Today I went to the Dr. and I realized for the first time how different I was being treated, and believe it is due to my current state of obesity. In the past two years I’ve gained 30 lbs, mostly in my belly. Since thyroid cancer I am heavy and tired and look the part of a frump.
My husband went to the exact same walk-in day before. He had same symptoms as I, completely drained of energy, weak, struggling to sleep and breathe. I gave him the bug he was being evaluated for. He’s 6’3”, a solid assuming sort. With identical symptoms he returned home without ever having been given a chest x-ray, without the doctor hearing anything in his chest, no sign of the infection in his ears or face with the antibiotics needed to feel better within a few hours. The inhaler, and another breathing aid.
Next day hardly able to walk about the house, canceling my appointments as I couldn’t keep my eyes open and breathing shallow, Ted decided to take me to the doctor. When I got there, they could see in a walking test that my breathing went down to 94. The Dr. suggested an X-ray to my chest which I hesitated to have done as I have been through two cancers already and thought if we could do without another dose of radiation, I’d appreciate it.
I left with a suggestion to return in a week if things don’t improve. Its been 3 weeks already with two relapses. I realized on way home that I was not taken seriously. I’m think it’s because of my giant belly. The fat on my body due to thyroid issues. I walk 20 to 30 miles a week, and still have 30 lbs extra weight as my missing thyroid has messed with my life. The prejudice was the first I’d felt in years.
The last time I felt dismissed for being me was during a time we were building our house. Hanging out at paint stores, places where trusses are designed, bolts are purchased, siding is ordered, a man’s world at that time had little space for a woman who was doing 90% of the buying for a housebuilding project. Guys daily cut in front of me, the guy at the desk would look past me and ask to help the guy behind me. When I finally got to the desk, I’d be ignored when asking for a part and was given what they thought I needed, only to have me hand back the part and ask once again for the correct part they said didn’t exist, only for them to find it and ring it up indignantly.

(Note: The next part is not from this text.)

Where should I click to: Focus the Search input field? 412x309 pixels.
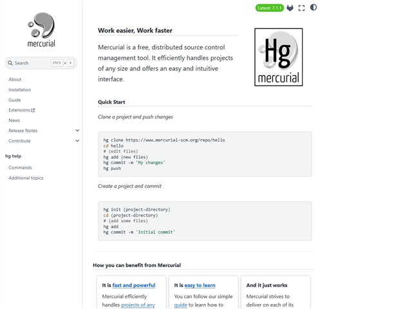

I don’t like the feeling of prejudice. To be a female in some places is uncomfortable. To be a fat woman is almost unbearable. Portly men, they are thought to be powerful and strong. Not women. I hope to shed this weight once I figure out how to be healthy without my thyroid, but I’m glad I’ve had a chance at experiencing what it’s like to be minimized and disrespected inside a body that won’t cooperate. I don’t want to ever forget for the sake of others who are stuck in a body they can’t alter.
There was zero reason today why I was not treated and my husband was. There is zero reason to take one person more seriously than another. Except for prejudice. It’s time to ask, when do I take others less seriously for no good reason? I’m sure I do. Growing curve, teach me more. I want to be kinder and more respectful.